_ACTIVITY:_
Word for word, reproduce each of the entries.

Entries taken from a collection

***

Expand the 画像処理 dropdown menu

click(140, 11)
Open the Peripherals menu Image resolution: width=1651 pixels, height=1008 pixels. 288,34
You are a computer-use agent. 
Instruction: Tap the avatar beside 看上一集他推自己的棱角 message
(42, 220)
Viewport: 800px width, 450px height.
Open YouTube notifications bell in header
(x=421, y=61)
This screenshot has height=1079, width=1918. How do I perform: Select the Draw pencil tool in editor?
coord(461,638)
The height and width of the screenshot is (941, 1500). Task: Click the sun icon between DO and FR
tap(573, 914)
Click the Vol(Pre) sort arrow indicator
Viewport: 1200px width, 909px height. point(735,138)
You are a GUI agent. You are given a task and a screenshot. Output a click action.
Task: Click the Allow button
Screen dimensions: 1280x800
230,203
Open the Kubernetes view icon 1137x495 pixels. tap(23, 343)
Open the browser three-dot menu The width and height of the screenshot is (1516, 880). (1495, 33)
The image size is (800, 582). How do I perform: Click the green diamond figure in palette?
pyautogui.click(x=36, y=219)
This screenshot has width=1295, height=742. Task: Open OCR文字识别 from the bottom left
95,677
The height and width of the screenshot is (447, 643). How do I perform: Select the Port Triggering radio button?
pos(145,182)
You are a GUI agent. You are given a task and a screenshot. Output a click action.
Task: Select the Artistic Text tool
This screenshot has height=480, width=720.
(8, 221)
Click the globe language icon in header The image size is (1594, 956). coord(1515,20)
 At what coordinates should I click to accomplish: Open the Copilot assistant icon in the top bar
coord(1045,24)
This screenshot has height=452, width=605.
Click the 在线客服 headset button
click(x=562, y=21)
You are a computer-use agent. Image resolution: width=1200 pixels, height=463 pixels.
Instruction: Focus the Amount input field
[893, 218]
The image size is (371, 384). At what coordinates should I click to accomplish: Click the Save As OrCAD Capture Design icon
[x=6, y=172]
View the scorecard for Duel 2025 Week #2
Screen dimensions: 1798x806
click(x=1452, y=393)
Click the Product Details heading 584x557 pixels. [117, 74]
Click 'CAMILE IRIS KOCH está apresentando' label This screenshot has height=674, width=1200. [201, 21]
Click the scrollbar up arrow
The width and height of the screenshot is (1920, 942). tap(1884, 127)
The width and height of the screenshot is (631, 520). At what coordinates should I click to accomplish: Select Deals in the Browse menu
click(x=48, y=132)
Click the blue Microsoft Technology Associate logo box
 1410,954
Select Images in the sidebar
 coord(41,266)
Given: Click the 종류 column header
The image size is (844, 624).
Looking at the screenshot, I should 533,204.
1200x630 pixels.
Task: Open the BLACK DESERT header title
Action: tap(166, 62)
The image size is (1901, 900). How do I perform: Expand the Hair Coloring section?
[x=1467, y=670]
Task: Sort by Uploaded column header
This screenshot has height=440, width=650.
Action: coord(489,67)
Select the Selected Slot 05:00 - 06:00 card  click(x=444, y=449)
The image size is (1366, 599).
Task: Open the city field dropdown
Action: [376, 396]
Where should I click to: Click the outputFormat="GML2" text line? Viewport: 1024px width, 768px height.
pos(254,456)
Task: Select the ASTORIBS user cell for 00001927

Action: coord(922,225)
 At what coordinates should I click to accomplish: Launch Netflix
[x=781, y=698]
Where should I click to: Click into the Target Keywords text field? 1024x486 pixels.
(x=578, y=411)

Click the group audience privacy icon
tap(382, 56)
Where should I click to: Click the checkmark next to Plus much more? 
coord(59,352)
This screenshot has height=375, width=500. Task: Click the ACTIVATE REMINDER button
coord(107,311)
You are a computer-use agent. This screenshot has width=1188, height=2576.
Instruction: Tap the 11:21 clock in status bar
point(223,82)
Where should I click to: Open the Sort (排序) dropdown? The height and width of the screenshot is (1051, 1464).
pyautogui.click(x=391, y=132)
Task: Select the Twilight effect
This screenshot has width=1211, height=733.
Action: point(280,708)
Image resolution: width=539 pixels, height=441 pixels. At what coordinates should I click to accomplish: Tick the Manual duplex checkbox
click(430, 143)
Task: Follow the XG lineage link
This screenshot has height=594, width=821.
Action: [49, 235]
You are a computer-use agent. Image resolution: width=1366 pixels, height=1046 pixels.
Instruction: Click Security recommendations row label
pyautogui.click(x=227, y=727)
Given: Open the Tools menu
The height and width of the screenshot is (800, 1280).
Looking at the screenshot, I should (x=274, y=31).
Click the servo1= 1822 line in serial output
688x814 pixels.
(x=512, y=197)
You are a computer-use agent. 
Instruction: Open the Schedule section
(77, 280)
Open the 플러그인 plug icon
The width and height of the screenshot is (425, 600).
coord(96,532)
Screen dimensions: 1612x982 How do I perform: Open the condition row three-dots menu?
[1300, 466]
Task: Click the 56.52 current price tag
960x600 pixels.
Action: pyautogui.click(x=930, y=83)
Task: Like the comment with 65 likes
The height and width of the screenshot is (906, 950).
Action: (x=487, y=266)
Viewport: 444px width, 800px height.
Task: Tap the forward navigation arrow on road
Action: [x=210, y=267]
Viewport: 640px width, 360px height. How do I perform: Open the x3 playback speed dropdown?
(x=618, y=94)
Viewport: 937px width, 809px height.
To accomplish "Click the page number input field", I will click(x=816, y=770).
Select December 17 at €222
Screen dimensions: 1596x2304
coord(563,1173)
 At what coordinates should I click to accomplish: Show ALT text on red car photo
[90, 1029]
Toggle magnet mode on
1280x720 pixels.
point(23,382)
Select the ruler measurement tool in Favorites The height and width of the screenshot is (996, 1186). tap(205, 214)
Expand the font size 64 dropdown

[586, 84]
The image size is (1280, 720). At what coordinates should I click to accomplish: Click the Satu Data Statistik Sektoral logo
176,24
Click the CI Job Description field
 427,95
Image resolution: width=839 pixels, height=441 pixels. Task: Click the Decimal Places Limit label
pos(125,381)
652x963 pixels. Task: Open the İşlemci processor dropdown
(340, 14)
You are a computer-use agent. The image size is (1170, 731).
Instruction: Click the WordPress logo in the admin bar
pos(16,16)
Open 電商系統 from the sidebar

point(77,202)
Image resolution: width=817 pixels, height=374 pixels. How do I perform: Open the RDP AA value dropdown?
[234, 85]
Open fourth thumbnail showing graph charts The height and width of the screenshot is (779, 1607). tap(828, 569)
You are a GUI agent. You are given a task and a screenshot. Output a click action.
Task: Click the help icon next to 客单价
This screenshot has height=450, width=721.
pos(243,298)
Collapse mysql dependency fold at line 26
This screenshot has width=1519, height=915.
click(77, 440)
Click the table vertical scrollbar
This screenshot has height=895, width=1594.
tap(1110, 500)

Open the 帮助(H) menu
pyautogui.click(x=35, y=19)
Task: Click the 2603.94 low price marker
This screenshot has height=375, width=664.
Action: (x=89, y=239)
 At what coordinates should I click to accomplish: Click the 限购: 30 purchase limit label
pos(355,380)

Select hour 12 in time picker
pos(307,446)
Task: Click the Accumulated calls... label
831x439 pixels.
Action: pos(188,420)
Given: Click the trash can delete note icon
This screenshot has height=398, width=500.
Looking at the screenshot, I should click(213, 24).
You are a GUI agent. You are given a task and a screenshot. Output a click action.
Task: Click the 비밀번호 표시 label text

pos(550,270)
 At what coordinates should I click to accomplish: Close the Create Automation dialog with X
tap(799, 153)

***

_RESULT:_
Expand the 画像処理 dropdown menu

click(140, 11)
Open the Peripherals menu Image resolution: width=1651 pixels, height=1008 pixels. 288,34
You are a computer-use agent. 
Instruction: Tap the avatar beside 看上一集他推自己的棱角 message
(42, 220)
Viewport: 800px width, 450px height.
Open YouTube notifications bell in header
(x=421, y=61)
This screenshot has height=1079, width=1918. How do I perform: Select the Draw pencil tool in editor?
coord(461,638)
The height and width of the screenshot is (941, 1500). Task: Click the sun icon between DO and FR
tap(573, 914)
Click the Vol(Pre) sort arrow indicator
Viewport: 1200px width, 909px height. point(735,138)
You are a GUI agent. You are given a task and a screenshot. Output a click action.
Task: Click the Allow button
Screen dimensions: 1280x800
230,203
Open the Kubernetes view icon 1137x495 pixels. tap(23, 343)
Open the browser three-dot menu The width and height of the screenshot is (1516, 880). (1495, 33)
The image size is (800, 582). How do I perform: Click the green diamond figure in palette?
pyautogui.click(x=36, y=219)
This screenshot has width=1295, height=742. Task: Open OCR文字识别 from the bottom left
95,677
The height and width of the screenshot is (447, 643). How do I perform: Select the Port Triggering radio button?
pos(145,182)
You are a GUI agent. You are given a task and a screenshot. Output a click action.
Task: Select the Artistic Text tool
This screenshot has height=480, width=720.
(8, 221)
Click the globe language icon in header The image size is (1594, 956). coord(1515,20)
 At what coordinates should I click to accomplish: Open the Copilot assistant icon in the top bar
coord(1045,24)
This screenshot has height=452, width=605.
Click the 在线客服 headset button
click(x=562, y=21)
You are a computer-use agent. Image resolution: width=1200 pixels, height=463 pixels.
Instruction: Focus the Amount input field
[893, 218]
The image size is (371, 384). At what coordinates should I click to accomplish: Click the Save As OrCAD Capture Design icon
[x=6, y=172]
View the scorecard for Duel 2025 Week #2
Screen dimensions: 1798x806
click(x=1452, y=393)
Click the Product Details heading 584x557 pixels. [117, 74]
Click 'CAMILE IRIS KOCH está apresentando' label This screenshot has height=674, width=1200. [201, 21]
Click the scrollbar up arrow
The width and height of the screenshot is (1920, 942). tap(1884, 127)
The width and height of the screenshot is (631, 520). At what coordinates should I click to accomplish: Select Deals in the Browse menu
click(x=48, y=132)
Click the blue Microsoft Technology Associate logo box
 1410,954
Select Images in the sidebar
 coord(41,266)
Given: Click the 종류 column header
The image size is (844, 624).
Looking at the screenshot, I should 533,204.
1200x630 pixels.
Task: Open the BLACK DESERT header title
Action: tap(166, 62)
The image size is (1901, 900). How do I perform: Expand the Hair Coloring section?
[x=1467, y=670]
Task: Sort by Uploaded column header
This screenshot has height=440, width=650.
Action: coord(489,67)
Select the Selected Slot 05:00 - 06:00 card  click(x=444, y=449)
The image size is (1366, 599).
Task: Open the city field dropdown
Action: [376, 396]
Where should I click to: Click the outputFormat="GML2" text line? Viewport: 1024px width, 768px height.
pos(254,456)
Task: Select the ASTORIBS user cell for 00001927

Action: coord(922,225)
 At what coordinates should I click to accomplish: Launch Netflix
[x=781, y=698]
Where should I click to: Click into the Target Keywords text field? 1024x486 pixels.
(x=578, y=411)

Click the group audience privacy icon
tap(382, 56)
Where should I click to: Click the checkmark next to Plus much more? 
coord(59,352)
This screenshot has height=375, width=500. Task: Click the ACTIVATE REMINDER button
coord(107,311)
You are a computer-use agent. This screenshot has width=1188, height=2576.
Instruction: Tap the 11:21 clock in status bar
point(223,82)
Where should I click to: Open the Sort (排序) dropdown? The height and width of the screenshot is (1051, 1464).
pyautogui.click(x=391, y=132)
Task: Select the Twilight effect
This screenshot has width=1211, height=733.
Action: point(280,708)
Image resolution: width=539 pixels, height=441 pixels. At what coordinates should I click to accomplish: Tick the Manual duplex checkbox
click(430, 143)
Task: Follow the XG lineage link
This screenshot has height=594, width=821.
Action: [49, 235]
You are a computer-use agent. Image resolution: width=1366 pixels, height=1046 pixels.
Instruction: Click Security recommendations row label
pyautogui.click(x=227, y=727)
Given: Open the Tools menu
The height and width of the screenshot is (800, 1280).
Looking at the screenshot, I should (x=274, y=31).
Click the servo1= 1822 line in serial output
688x814 pixels.
(x=512, y=197)
You are a computer-use agent. 
Instruction: Open the Schedule section
(77, 280)
Open the 플러그인 plug icon
The width and height of the screenshot is (425, 600).
coord(96,532)
Screen dimensions: 1612x982 How do I perform: Open the condition row three-dots menu?
[1300, 466]
Task: Click the 56.52 current price tag
960x600 pixels.
Action: pyautogui.click(x=930, y=83)
Task: Like the comment with 65 likes
The height and width of the screenshot is (906, 950).
Action: (x=487, y=266)
Viewport: 444px width, 800px height.
Task: Tap the forward navigation arrow on road
Action: [x=210, y=267]
Viewport: 640px width, 360px height. How do I perform: Open the x3 playback speed dropdown?
(x=618, y=94)
Viewport: 937px width, 809px height.
To accomplish "Click the page number input field", I will click(x=816, y=770).
Select December 17 at €222
Screen dimensions: 1596x2304
coord(563,1173)
 At what coordinates should I click to accomplish: Show ALT text on red car photo
[90, 1029]
Toggle magnet mode on
1280x720 pixels.
point(23,382)
Select the ruler measurement tool in Favorites The height and width of the screenshot is (996, 1186). tap(205, 214)
Expand the font size 64 dropdown

[586, 84]
The image size is (1280, 720). At what coordinates should I click to accomplish: Click the Satu Data Statistik Sektoral logo
176,24
Click the CI Job Description field
 427,95
Image resolution: width=839 pixels, height=441 pixels. Task: Click the Decimal Places Limit label
pos(125,381)
652x963 pixels. Task: Open the İşlemci processor dropdown
(340, 14)
You are a computer-use agent. The image size is (1170, 731).
Instruction: Click the WordPress logo in the admin bar
pos(16,16)
Open 電商系統 from the sidebar

point(77,202)
Image resolution: width=817 pixels, height=374 pixels. How do I perform: Open the RDP AA value dropdown?
[234, 85]
Open fourth thumbnail showing graph charts The height and width of the screenshot is (779, 1607). tap(828, 569)
You are a GUI agent. You are given a task and a screenshot. Output a click action.
Task: Click the help icon next to 客单价
This screenshot has height=450, width=721.
pos(243,298)
Collapse mysql dependency fold at line 26
This screenshot has width=1519, height=915.
click(77, 440)
Click the table vertical scrollbar
This screenshot has height=895, width=1594.
tap(1110, 500)

Open the 帮助(H) menu
pyautogui.click(x=35, y=19)
Task: Click the 2603.94 low price marker
This screenshot has height=375, width=664.
Action: (x=89, y=239)
 At what coordinates should I click to accomplish: Click the 限购: 30 purchase limit label
pos(355,380)

Select hour 12 in time picker
pos(307,446)
Task: Click the Accumulated calls... label
831x439 pixels.
Action: pos(188,420)
Given: Click the trash can delete note icon
This screenshot has height=398, width=500.
Looking at the screenshot, I should click(213, 24).
You are a GUI agent. You are given a task and a screenshot. Output a click action.
Task: Click the 비밀번호 표시 label text

pos(550,270)
 At what coordinates should I click to accomplish: Close the Create Automation dialog with X
tap(799, 153)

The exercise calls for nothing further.